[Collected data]
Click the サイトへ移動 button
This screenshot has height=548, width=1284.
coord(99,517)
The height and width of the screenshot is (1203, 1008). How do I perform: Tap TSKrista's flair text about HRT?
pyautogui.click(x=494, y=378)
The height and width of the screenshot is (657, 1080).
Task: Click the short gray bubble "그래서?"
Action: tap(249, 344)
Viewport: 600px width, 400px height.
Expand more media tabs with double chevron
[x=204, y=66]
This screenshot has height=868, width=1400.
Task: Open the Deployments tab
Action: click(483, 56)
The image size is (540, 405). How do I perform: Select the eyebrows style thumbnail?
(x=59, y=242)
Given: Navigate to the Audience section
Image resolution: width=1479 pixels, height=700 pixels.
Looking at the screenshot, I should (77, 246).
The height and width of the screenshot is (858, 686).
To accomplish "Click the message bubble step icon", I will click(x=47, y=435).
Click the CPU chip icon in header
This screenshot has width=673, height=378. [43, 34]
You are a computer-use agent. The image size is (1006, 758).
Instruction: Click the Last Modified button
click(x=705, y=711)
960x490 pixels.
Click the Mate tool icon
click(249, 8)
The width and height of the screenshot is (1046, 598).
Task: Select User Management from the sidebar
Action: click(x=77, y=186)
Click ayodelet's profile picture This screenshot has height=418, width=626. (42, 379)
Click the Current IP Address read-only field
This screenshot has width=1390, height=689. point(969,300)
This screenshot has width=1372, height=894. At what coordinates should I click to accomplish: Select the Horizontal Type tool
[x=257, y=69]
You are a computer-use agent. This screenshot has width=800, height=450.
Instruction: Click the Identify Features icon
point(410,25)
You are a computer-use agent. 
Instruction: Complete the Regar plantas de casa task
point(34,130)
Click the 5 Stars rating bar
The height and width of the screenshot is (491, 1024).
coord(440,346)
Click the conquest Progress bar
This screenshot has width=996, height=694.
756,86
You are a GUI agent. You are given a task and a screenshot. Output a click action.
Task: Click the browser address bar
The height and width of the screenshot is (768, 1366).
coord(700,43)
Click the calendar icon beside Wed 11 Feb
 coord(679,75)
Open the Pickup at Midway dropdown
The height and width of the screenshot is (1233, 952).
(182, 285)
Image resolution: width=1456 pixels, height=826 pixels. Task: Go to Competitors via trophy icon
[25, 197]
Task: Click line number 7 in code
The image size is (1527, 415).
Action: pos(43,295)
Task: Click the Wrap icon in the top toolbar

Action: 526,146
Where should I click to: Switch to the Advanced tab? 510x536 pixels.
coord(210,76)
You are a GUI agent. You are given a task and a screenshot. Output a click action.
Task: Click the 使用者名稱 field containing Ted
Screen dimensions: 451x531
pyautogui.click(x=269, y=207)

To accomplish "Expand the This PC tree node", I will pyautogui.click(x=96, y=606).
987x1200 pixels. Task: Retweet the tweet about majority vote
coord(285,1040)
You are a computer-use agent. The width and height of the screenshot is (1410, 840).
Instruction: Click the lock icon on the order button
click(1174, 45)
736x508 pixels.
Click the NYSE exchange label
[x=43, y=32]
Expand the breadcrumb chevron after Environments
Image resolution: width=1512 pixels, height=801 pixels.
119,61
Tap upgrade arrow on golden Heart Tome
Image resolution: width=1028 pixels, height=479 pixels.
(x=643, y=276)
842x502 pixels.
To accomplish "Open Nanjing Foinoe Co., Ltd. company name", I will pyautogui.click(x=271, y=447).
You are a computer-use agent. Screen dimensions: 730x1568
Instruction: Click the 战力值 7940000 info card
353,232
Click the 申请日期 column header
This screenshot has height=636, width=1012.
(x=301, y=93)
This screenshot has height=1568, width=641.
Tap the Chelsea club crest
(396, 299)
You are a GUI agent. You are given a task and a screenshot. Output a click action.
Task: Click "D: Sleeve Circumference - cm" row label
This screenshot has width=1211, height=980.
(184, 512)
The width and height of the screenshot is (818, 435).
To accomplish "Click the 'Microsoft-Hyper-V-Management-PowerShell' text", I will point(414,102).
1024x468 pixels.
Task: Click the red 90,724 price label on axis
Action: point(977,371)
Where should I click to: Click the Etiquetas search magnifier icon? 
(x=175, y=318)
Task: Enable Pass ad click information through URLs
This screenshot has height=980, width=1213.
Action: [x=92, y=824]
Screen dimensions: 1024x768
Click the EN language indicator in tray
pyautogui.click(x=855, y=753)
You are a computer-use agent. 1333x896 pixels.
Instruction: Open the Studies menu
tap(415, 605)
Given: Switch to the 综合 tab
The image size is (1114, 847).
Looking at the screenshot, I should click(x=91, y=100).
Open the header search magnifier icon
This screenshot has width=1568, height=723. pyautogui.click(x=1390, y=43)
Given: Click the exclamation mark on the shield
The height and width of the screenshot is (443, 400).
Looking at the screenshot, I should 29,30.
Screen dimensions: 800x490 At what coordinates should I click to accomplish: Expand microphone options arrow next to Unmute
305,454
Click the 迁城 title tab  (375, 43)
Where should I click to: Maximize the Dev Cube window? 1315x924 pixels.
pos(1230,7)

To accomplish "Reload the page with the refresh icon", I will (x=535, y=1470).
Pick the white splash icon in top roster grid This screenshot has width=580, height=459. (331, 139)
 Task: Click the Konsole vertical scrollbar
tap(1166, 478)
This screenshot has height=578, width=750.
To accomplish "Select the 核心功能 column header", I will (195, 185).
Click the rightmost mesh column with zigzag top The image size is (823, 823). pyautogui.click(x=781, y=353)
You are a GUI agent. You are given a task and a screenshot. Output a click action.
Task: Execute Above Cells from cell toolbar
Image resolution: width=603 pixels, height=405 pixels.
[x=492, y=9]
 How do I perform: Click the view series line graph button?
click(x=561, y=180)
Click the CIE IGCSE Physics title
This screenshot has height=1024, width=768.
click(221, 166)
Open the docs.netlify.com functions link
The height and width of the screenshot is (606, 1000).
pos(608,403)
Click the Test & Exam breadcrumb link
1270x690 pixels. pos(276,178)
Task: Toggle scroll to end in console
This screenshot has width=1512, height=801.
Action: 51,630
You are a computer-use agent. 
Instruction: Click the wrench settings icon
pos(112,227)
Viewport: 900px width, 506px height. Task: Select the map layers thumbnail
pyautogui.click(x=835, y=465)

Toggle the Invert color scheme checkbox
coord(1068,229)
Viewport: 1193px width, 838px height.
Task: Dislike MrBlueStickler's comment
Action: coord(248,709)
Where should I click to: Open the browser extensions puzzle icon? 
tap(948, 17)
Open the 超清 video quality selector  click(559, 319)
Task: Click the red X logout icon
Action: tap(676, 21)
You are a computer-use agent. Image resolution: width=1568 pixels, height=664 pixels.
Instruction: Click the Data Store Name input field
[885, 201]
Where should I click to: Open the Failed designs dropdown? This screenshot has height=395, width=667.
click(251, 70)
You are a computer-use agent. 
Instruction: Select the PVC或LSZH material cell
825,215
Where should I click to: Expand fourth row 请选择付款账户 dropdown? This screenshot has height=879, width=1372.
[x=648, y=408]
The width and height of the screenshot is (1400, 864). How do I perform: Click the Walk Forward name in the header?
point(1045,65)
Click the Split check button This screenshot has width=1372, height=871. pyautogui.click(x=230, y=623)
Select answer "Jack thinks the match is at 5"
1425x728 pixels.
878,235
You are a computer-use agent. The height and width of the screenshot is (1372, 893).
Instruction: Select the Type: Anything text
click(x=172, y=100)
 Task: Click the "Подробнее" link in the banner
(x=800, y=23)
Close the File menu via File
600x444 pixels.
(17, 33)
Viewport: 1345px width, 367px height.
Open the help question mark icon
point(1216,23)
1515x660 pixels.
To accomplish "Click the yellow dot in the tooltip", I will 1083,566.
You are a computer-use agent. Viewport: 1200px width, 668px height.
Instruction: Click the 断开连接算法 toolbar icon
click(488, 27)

** Task description **
Lines after the one containing "Viewport: 600px width, 400px height." are not part of the task. Output the entries exactly from their first line through that one.

** Final answer **
Click the サイトへ移動 button
This screenshot has height=548, width=1284.
coord(99,517)
The height and width of the screenshot is (1203, 1008). How do I perform: Tap TSKrista's flair text about HRT?
pyautogui.click(x=494, y=378)
The height and width of the screenshot is (657, 1080).
Task: Click the short gray bubble "그래서?"
Action: tap(249, 344)
Viewport: 600px width, 400px height.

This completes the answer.